By : CLEMENT LEE
EVERYONE knows that the surge in global oil prices will eventually bring about the increase of many, if not most essential items, while most industries have not witnessed a similar pattern with regards to salary and compensation.
Despite Malaysia being an oil producing country, Sabah has been hit hard with the frequent yet multiple spikes in petrol prices. The higher cost of living in Sabah, is in no small way and by no small mean, attributed to the fluctuations in petrol prices which have in turn, contributed to the increase of prices of our essential items ie. consumer products such as sugar, salt, meat, onion, garlic, rice, cooking oil and many more due to the higher manufacturing costs and transportation charges to Kota Kinabalu.
People from all walks of life, be it white collar professionals or blue collar laborers, are already starting to feel the pinch of such increase. The gradual, subtle but substantial increase in the cost of living of fellow Sabahans has not been reflected in, what would have been a similar, parallel and expected increase in their respective salaries. The very few that have been lucky enough to be granted neither see such increment as equal nor enough to negate such higher cost of living.
The same is felt by small business owners across all industries eg. sundry shops, kopitiams and stall operators at dry/wet/night markets within and around the city. These small business owners have little to no choice but to increase their prices too, rightfully so, as a result of the higher costs of ingredient, coupled with the plausible increase in the monthly rent of their premises or stalls. In reality, they have but to tighten their wallets and prepare to get very used to a slimmer and thinner profit margin, if any at all.
With such increase in the cost of living, fellow Sabahans have seen their purchasing power inevitably shrunk and will continue to shrink unless sound, valid and reasonable policies are in place to reverse this unfashionably trendy, though very much ill-fated downward spiral.
I believe we are neither lacking in sense nor sensibility to realise that the government led by BN has, time and again, failed miserably in carrying out its duties, obligations and responsibilities towards bettering the standard of living, whilst reducing the cost of living of fellow Sabahans.
The presence of the BN-led government has failed to:
1. Abolish the cabotage policy which states that all foreign vessels are not allowed to ship directly to ports in Sabah while needing to unnecessarily transit in Port Klang, or despite the fact that such foreign vessels are given permission to ship directly to Sabah ports, they are neither allowed to upload container nor cargo when leaving these ports, which in essence is both economically unsound and practically unpractical, eventually causing many such foreign vessels do not want to come directly to Sabah ports.
2. Reduce the tariff of Sabah ports.
3. Improve the ports' operating equipment eg. Key Crane. In order to improve the productivity and also efficiency of many tasks, such as the uploading and downloading of containers to and fro the ships and the wharf.
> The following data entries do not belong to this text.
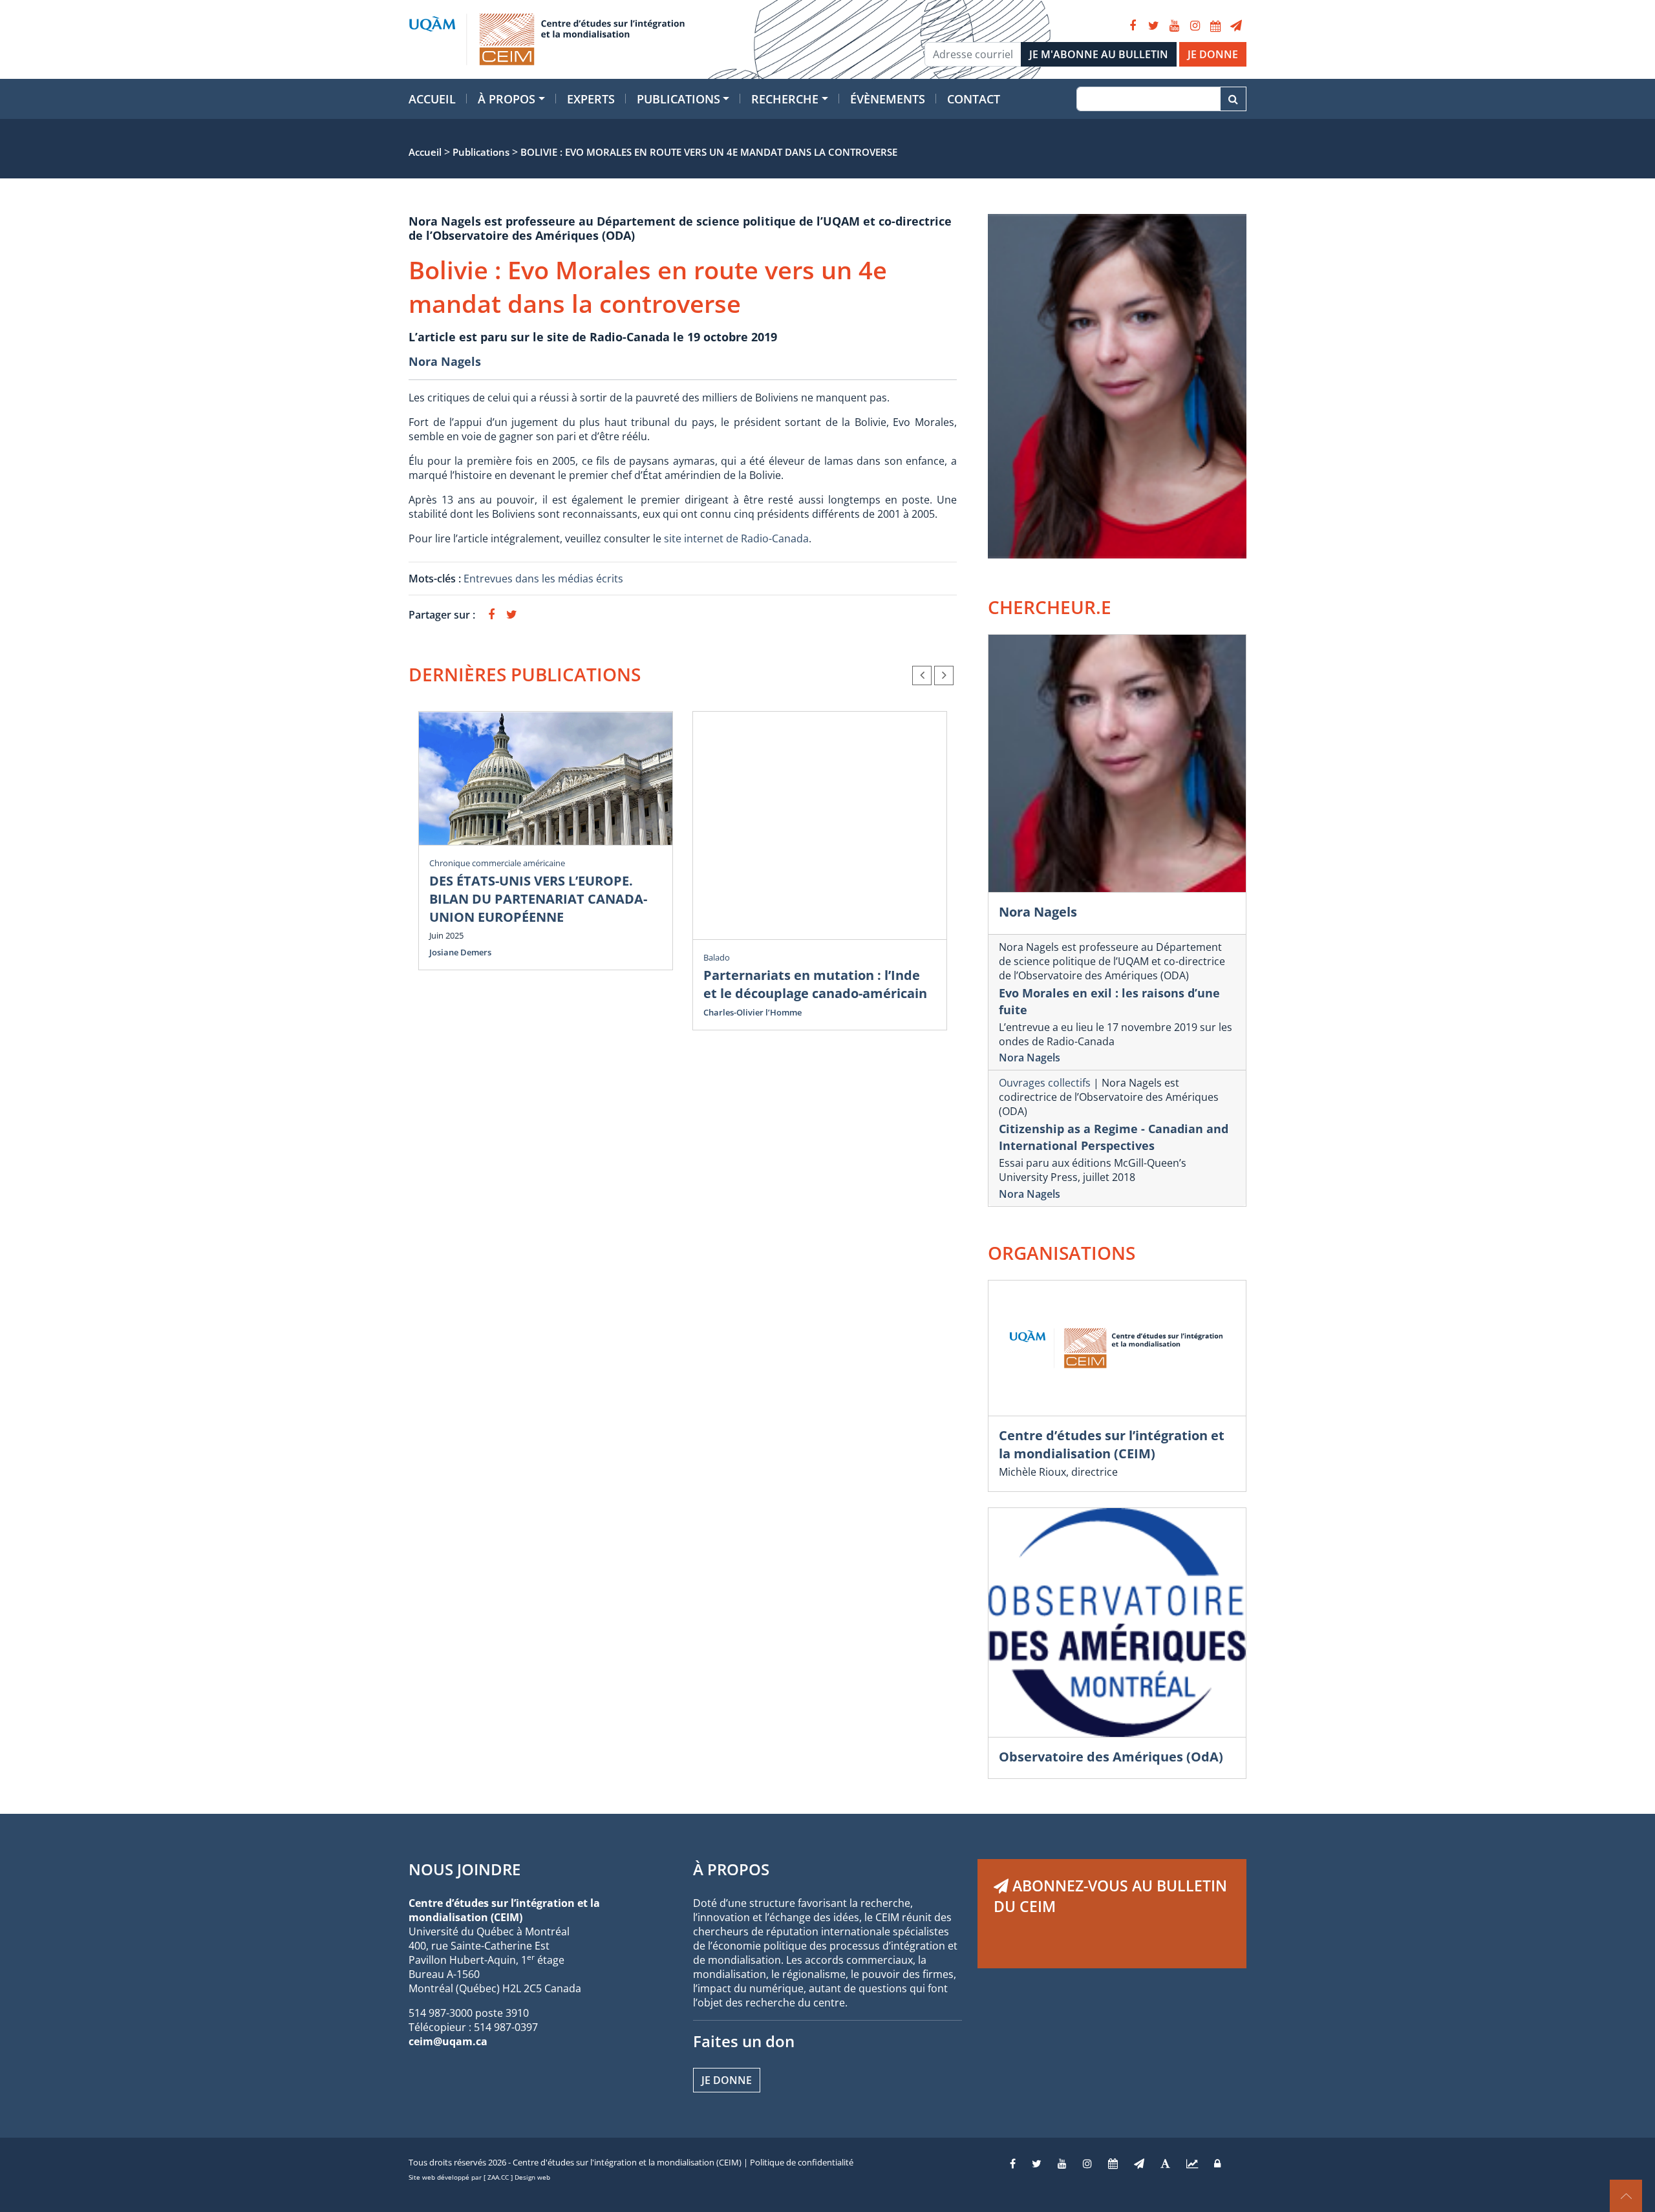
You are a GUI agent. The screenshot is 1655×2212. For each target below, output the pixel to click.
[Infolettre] (1236, 26)
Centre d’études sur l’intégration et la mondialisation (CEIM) (1111, 1444)
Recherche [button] (784, 99)
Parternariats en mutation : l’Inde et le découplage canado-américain (815, 984)
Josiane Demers (460, 952)
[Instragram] (1087, 2163)
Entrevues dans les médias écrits (543, 578)
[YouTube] (1174, 26)
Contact (973, 99)
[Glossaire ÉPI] (1165, 2163)
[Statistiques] (1192, 2163)
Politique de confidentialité (801, 2162)
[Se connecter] (1217, 2163)
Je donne (726, 2080)
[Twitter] (1153, 26)
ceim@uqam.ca (448, 2041)
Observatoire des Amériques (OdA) (1111, 1756)
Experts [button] (591, 99)
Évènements (887, 99)
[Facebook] (1132, 26)
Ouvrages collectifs (1045, 1083)
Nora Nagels (445, 361)
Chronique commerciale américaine (497, 863)
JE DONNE (1213, 54)
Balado (716, 957)
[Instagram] (1194, 26)
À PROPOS (731, 1869)
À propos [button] (506, 99)
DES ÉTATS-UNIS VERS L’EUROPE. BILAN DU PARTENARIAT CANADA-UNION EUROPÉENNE (538, 899)
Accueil (432, 99)
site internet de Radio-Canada (736, 538)
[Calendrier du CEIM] (1215, 26)
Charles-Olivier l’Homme (752, 1012)
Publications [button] (678, 99)
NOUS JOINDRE (464, 1869)
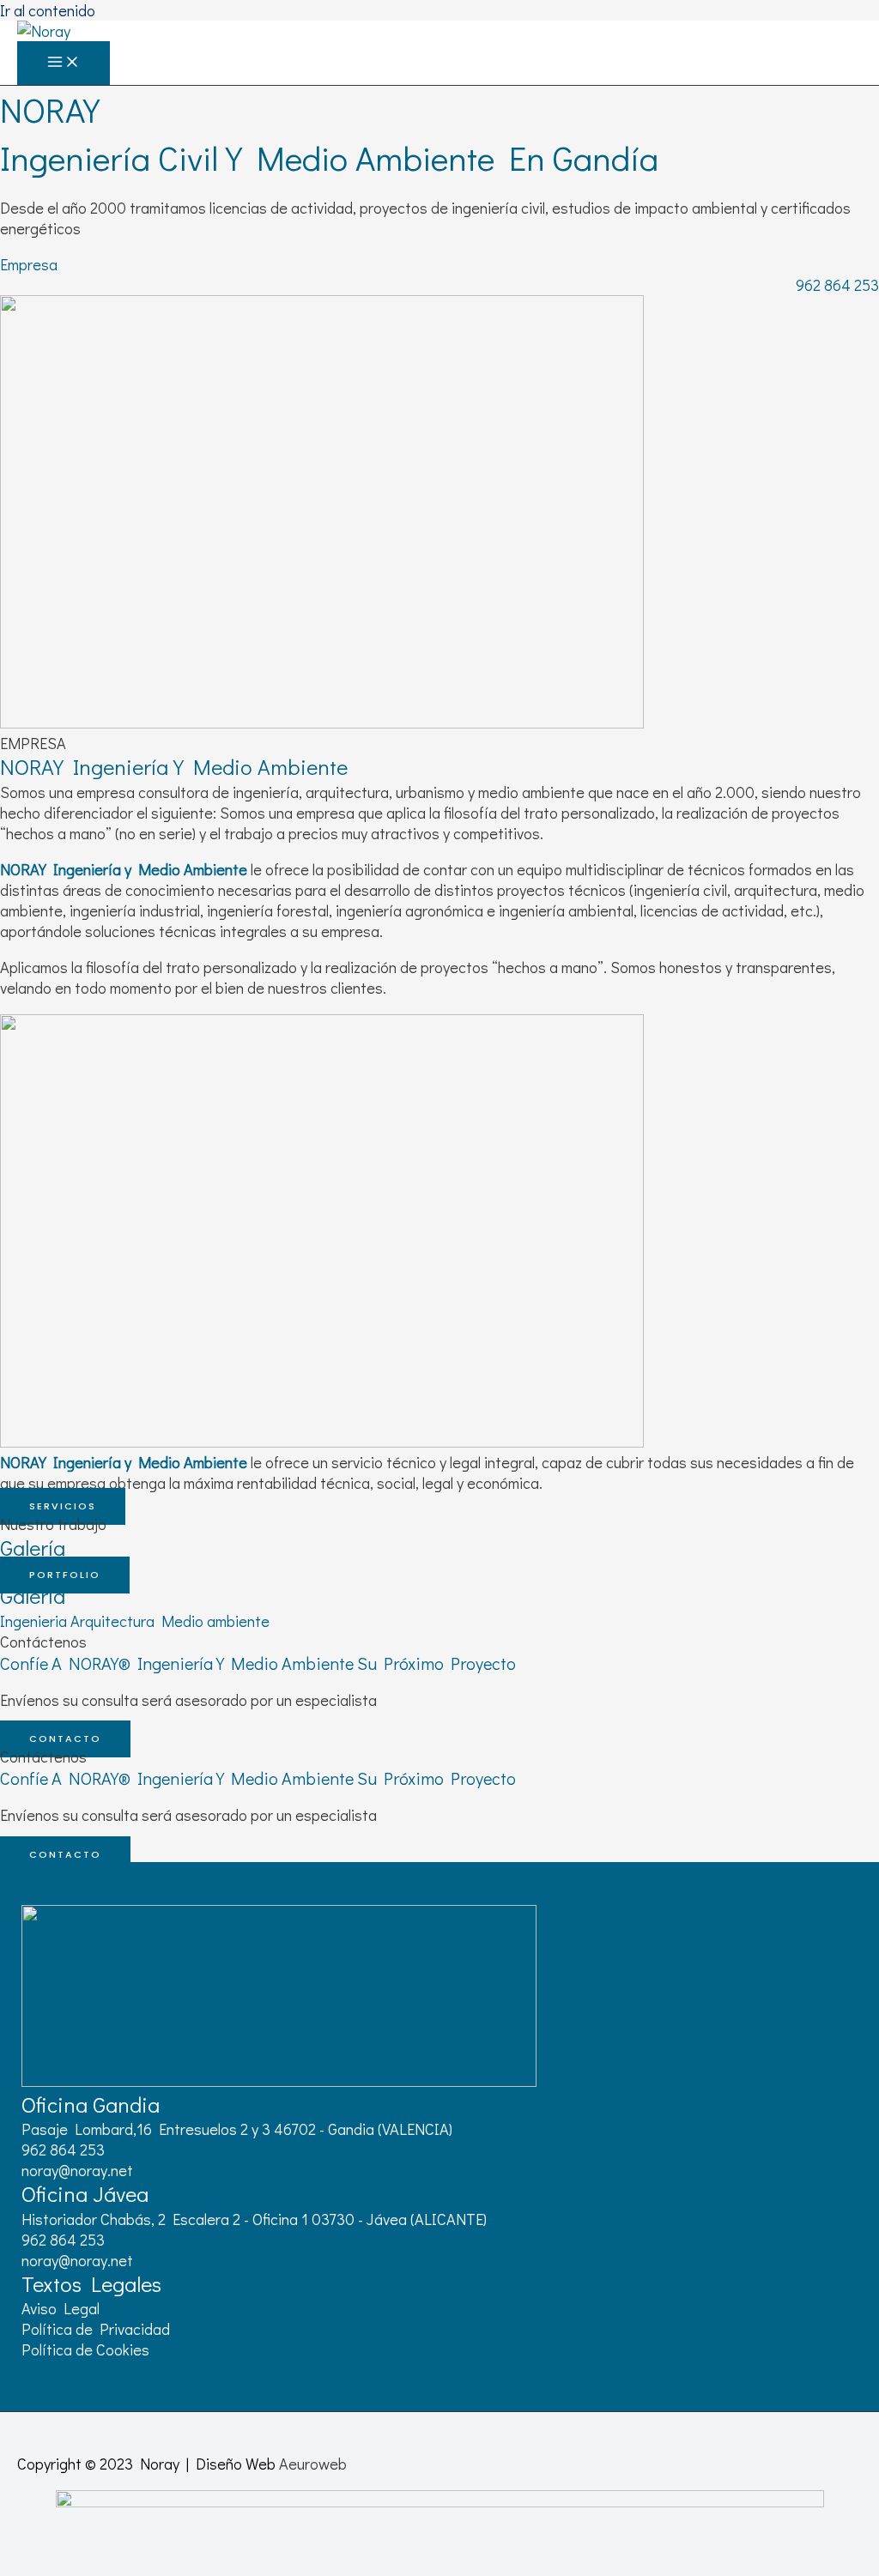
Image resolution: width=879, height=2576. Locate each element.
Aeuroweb (313, 2463)
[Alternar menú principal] (63, 63)
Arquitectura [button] (115, 1621)
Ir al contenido (47, 10)
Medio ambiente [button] (215, 1621)
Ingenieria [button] (35, 1621)
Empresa (29, 264)
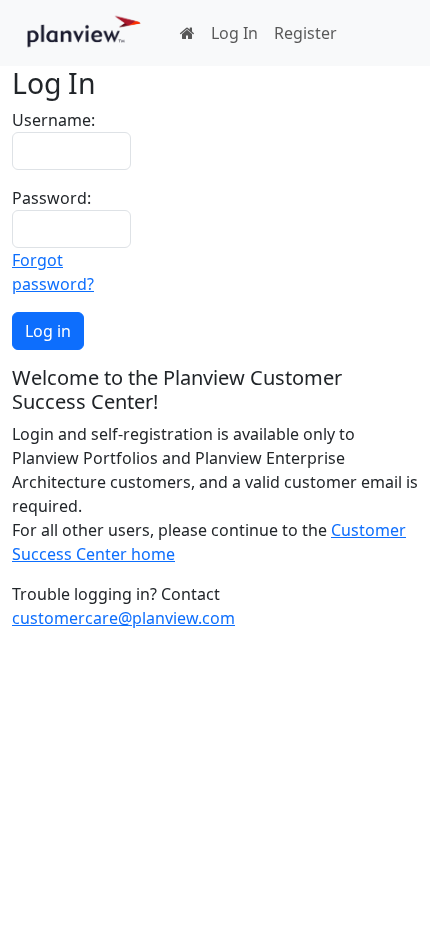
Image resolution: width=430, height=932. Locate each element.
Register (305, 33)
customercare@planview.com (123, 618)
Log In (234, 33)
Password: (51, 198)
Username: (53, 120)
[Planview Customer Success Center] (84, 33)
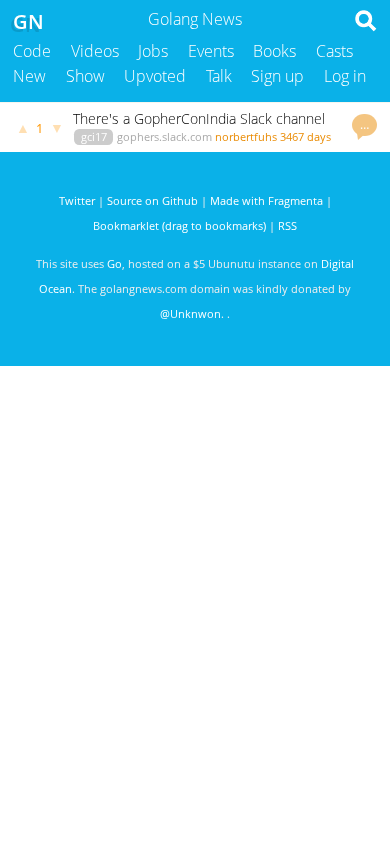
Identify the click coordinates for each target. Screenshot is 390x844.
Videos (95, 51)
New (29, 76)
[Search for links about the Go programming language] (369, 26)
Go (114, 263)
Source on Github (152, 200)
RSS (287, 225)
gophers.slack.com (164, 136)
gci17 (94, 136)
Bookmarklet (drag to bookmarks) (179, 225)
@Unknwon (190, 313)
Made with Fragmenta (266, 200)
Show (85, 76)
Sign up (277, 76)
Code (32, 51)
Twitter (77, 200)
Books (274, 51)
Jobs (153, 51)
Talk (219, 76)
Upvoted (155, 76)
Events (211, 51)
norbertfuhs (246, 136)
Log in (345, 76)
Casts (334, 51)
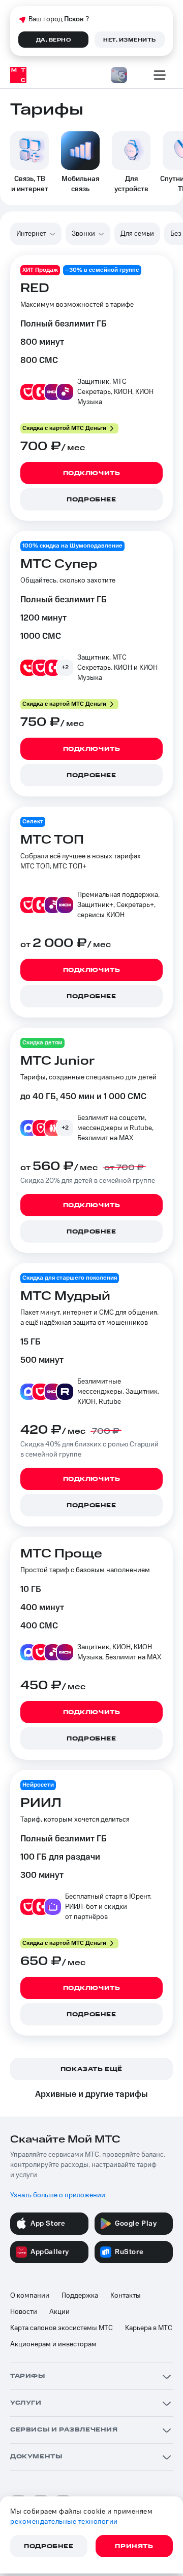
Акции (59, 2312)
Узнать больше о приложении (57, 2195)
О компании (29, 2296)
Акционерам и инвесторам (53, 2344)
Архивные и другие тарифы (91, 2094)
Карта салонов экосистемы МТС (61, 2328)
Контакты (125, 2296)
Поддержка (80, 2296)
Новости (23, 2312)
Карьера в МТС (148, 2328)
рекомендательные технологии (64, 2522)
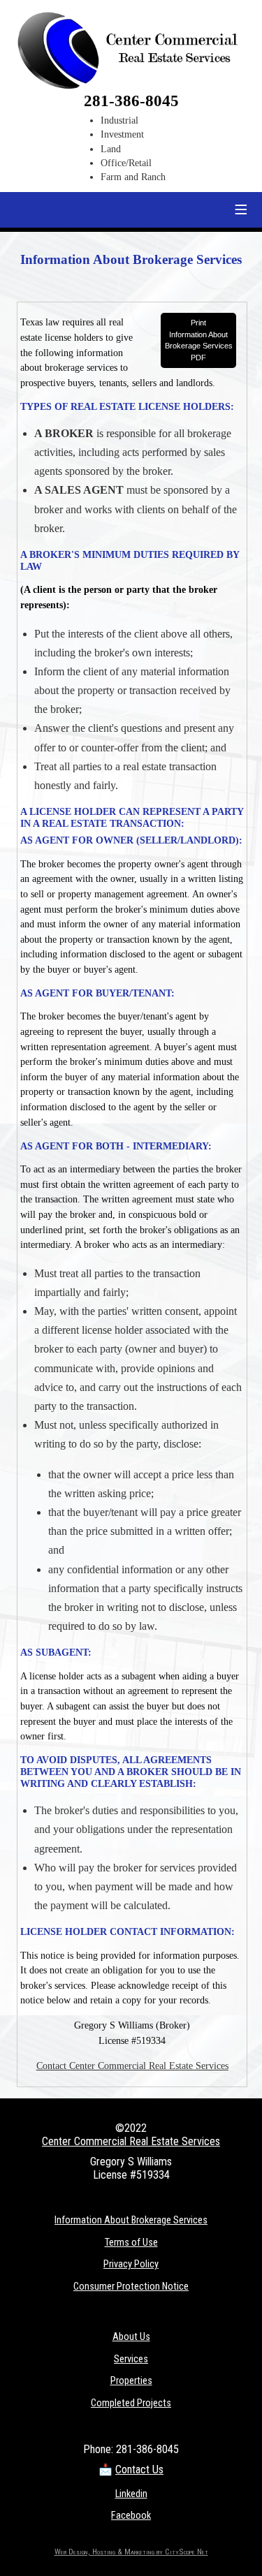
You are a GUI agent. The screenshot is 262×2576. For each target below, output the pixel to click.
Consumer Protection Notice (131, 2286)
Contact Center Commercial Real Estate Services (132, 2065)
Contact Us (139, 2469)
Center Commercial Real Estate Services (131, 2141)
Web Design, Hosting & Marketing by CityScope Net (131, 2551)
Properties (131, 2381)
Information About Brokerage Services (131, 2220)
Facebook (131, 2516)
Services (131, 2359)
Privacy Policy (131, 2264)
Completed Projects (131, 2403)
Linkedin (131, 2494)
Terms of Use (131, 2243)
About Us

Low productivity at these ports translates to higher tariff, which more often than not, is transferred to and borne by the end consumers.
4. Address the long due basic utility problems with consistent disruption to the supply of water and electricity, while quality of both remains ludicrous at best.
5. Attract more FDIs (Foreign Direct Investments) and MNCs (Multi National Companies) to setup factories, plants and offices in Sabah especially in Kota Kinabalu.
Below are the questions I would like to direct to Api Api's YB Datuk Dr. Yee Moh Chai:
1. What is the point of approving and building so many shopping malls in KK whilst the majority of Sabahan youth and adults can only afford to window-shop, in no part due to our lower aggregated income?
2. What are the preventive measures and steps taken by the government to curb the further rise of the cost of living for fellow Sabahans? Keeping in mind that the government has unwisely removed the oil subsidy which was very much, direly needed? How much, if any, of the money (by the ending of such subsidy) is being spent to help curb the higher cost of living endured by the people? Will there be improvements to our basic infrastructure and public transportation system perhaps?
3. How can the presence of BN-led government help to stabilise, if not increase the working class' take-home salary, extenuating important, to counter the higher than usual cost of living faced by the people of Sabah?
4. What are the steps being taken by Dr. Yee, as the Resource and Information Technology Minister, with a vast and capable portfolio, to prevent and if possible, iron out, once and for all, the intermittent and less-than-satisfactory internet access provided by Telekom Malaysia? All these chronic and desperate issues need immediate solving, lest we forget, the lesser-than-claimed and totally unacceptable internet speed provided by the very company. We do not want to get too used to mediocre policies, products and such related services.